- **Texto fornecido**
____
Amazonas
Comando Catrimani II informa prejuízos de R$ 645,3 milhões às estruturas criminosas de mineração ilegal na Terra Indígena Yanomami
O prejuízo causado pelas ações refere-se ao material apreendido ou destruído, sem contabilizar o impacto econômico decorrente da cessação das atividades ilegais
O Comando Operacional Conjunto Catrimani II, composto pela Marinha do Brasil, Exército Brasileiro e Força Aérea Brasileira, em coordenação com a Casa de Governo, informou que participou de ações que geraram um impacto econômico de R$ 645,3 milhões às estruturas criminosas de mineração ilegal na Terra Indígena Yanomami (TIY), informou o CMA. O valor compilado até o dia 21 de janeiro de 2026 contempla o total dos danos provocados pelas Forças Armadas, Órgãos de Segurança Pública e Agências que atuam na TIY.
O prejuízo causado pelas ações refere-se ao material apreendido ou destruído, sem contabilizar o impacto econômico decorrente da cessação das atividades ilegais. Soma-se a esse resultado o valor inestimável da proteção às comunidades indígenas que vivem na região, diretamente afetadas pelos danos sociais, sanitários e culturais provocados pelo garimpo ilegal, bem como a preservação da floresta Amazônica, que vinha sendo desmatada e contaminada por mercúrio.
Segundo o comunicado, a Marinha, o Exército e a Força Aérea têm papel essencial nas atividades de desintrusão de garimpeiros, inteligência e apoio logístico nas operações em áreas de difícil acesso. Desde o início da Operação, em março de 2024, o esforço integrado da Operação Catrimani II e da Casa de Governo contabilizou cerca de 9 mil ações, 49.444 abordagens e 328 prisões.
____
- **Conjunto de dados**
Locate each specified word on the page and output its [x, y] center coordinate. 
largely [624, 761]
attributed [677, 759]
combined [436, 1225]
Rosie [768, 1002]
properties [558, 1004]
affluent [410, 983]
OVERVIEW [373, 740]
____
- **Tarefas do exercício**
[A] Transcreva palavra por palavra o trecho do texto sobre o Comando Catrimani II que começa nas palavras com "Segundo o comunicado, a" e termina em "e 328 prisões.".
[B] Responda às perguntas abaixo com base no texto sobre o Comando Catrimani II.
(i) Até que dia foi compilado o valor de R$ 645,3 milhões?
(ii) Em que mês e ano teve início a Operação?
(iii) Quantas prisões foram contabilizadas desde o início da Operação?

- **Respostas das tarefas**
[A]
Segundo o comunicado, a Marinha, o Exército e a Força Aérea têm papel essencial nas atividades de desintrusão de garimpeiros, inteligência e apoio logístico nas operações em áreas de difícil acesso. Desde o início da Operação, em março de 2024, o esforço integrado da Operação Catrimani II e da Casa de Governo contabilizou cerca de 9 mil ações, 49.444 abordagens e 328 prisões.

[B]
(i) Até o dia 21 de janeiro de 2026.
(ii) Em março de 2024.
(iii) Foram 328 prisões.